- YOUR TASK
Every line below between the one holding "必須テンプレートの作成 (577, 401)" and the one holding "テーマ配布サイト (543, 601)", inclusive, should be copied exactly, and no other line.

- RECORD EXTRACTS
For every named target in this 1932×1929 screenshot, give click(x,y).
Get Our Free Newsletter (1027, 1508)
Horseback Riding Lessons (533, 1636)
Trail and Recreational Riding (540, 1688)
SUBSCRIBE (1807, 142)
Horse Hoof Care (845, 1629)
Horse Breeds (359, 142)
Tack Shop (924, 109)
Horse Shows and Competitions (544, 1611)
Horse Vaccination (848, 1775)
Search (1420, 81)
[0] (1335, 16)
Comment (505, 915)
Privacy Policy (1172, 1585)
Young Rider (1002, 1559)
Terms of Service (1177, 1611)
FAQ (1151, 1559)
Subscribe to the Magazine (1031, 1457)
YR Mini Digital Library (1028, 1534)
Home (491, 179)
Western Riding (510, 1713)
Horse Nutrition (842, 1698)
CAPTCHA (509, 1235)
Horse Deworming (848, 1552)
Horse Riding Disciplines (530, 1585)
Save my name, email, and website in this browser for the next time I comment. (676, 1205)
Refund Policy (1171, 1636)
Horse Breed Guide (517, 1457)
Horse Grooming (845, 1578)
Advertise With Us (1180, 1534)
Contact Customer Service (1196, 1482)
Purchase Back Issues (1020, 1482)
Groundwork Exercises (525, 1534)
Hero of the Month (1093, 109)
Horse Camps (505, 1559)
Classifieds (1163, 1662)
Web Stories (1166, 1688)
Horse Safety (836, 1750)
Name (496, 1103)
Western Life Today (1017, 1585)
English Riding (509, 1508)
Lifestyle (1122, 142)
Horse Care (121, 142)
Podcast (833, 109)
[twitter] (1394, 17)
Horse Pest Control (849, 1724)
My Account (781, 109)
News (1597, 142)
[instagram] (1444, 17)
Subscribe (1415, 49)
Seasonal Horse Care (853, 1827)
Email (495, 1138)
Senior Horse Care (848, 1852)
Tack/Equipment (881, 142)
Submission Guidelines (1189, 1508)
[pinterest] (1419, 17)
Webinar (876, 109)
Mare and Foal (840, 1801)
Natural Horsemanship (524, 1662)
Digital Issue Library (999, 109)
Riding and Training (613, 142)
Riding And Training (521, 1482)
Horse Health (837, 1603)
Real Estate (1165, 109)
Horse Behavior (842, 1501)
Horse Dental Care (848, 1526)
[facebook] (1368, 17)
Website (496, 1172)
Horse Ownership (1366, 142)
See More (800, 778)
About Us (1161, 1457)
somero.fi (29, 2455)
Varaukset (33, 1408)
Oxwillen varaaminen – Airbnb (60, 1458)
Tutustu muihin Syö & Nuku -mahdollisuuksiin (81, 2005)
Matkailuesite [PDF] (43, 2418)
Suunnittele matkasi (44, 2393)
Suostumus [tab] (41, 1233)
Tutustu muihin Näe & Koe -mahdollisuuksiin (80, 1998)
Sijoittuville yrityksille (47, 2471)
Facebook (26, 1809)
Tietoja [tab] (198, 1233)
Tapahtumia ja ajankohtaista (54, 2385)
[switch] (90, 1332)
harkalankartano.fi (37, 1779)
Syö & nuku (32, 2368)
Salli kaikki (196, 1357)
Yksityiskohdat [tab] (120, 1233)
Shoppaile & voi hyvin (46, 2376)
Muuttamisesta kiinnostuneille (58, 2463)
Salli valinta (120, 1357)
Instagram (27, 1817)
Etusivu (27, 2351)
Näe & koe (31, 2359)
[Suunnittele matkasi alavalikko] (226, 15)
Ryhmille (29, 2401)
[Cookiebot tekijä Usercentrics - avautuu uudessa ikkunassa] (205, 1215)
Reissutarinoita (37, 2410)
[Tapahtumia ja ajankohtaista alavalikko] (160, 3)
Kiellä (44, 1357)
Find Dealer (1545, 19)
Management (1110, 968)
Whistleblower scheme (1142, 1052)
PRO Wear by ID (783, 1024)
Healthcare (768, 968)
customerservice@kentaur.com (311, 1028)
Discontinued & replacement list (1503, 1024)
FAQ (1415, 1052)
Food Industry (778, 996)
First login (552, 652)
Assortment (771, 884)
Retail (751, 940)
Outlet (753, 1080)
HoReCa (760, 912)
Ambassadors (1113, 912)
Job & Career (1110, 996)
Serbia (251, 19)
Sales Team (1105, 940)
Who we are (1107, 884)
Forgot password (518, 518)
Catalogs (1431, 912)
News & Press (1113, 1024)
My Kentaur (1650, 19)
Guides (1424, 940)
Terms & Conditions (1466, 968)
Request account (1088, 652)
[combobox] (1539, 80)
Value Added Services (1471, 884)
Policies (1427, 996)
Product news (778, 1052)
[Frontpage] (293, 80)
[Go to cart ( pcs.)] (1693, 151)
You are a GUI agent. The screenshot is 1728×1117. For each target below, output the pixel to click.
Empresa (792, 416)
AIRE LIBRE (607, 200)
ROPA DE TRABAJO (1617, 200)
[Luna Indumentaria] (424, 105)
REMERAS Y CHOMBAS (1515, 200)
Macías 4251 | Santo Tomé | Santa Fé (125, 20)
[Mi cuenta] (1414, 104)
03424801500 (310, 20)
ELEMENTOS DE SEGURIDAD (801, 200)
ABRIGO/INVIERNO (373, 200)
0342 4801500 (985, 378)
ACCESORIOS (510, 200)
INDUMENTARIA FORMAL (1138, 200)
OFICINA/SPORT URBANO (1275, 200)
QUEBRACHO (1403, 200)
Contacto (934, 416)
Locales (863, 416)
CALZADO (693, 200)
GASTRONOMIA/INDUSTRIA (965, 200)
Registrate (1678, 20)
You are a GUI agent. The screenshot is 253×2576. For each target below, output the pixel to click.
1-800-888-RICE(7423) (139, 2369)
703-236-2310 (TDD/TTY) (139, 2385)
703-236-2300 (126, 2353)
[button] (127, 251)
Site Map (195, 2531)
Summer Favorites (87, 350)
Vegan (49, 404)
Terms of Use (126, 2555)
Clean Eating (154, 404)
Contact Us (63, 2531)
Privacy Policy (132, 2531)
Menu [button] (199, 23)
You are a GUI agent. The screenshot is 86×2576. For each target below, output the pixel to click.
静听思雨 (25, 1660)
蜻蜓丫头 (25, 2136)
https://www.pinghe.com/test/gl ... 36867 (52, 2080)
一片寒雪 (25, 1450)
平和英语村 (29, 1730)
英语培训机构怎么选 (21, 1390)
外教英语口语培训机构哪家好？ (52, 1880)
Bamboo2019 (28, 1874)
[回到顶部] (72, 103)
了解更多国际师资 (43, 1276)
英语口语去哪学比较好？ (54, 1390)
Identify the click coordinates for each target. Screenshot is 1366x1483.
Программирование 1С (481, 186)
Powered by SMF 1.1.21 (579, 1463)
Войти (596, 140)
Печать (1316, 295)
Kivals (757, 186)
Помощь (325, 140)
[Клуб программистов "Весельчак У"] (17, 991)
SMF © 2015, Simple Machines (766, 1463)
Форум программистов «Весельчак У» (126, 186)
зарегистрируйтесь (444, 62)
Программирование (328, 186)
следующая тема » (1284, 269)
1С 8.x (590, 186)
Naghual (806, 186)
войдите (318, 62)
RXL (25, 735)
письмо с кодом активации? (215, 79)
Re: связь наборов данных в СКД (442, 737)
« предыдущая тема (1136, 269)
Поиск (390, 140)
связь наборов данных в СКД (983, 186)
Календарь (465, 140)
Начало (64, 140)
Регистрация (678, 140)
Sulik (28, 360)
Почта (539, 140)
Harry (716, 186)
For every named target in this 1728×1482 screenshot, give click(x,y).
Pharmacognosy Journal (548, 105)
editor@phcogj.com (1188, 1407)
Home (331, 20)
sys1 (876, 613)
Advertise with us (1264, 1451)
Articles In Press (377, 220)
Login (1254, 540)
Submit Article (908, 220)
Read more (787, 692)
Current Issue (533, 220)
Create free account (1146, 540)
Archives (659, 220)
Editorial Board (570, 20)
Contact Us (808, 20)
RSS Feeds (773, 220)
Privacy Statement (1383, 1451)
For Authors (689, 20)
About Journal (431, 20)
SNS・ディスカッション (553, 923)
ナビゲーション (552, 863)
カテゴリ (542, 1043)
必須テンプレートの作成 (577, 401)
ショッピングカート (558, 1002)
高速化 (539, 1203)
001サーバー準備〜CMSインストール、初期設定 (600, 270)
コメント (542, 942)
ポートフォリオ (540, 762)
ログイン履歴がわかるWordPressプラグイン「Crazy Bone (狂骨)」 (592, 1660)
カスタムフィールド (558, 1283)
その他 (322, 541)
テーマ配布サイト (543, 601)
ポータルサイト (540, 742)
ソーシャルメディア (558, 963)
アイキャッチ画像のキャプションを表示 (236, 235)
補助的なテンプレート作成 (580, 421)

- RESULT
必須テンプレートの作成 (577, 401)
ショッピングカート (558, 1002)
高速化 (539, 1203)
001サーバー準備〜CMSインストール、初期設定 (600, 270)
コメント (542, 942)
ポートフォリオ (540, 762)
ログイン履歴がわかるWordPressプラグイン「Crazy Bone (狂骨)」 (592, 1660)
カスタムフィールド (558, 1283)
その他 (322, 541)
テーマ配布サイト (543, 601)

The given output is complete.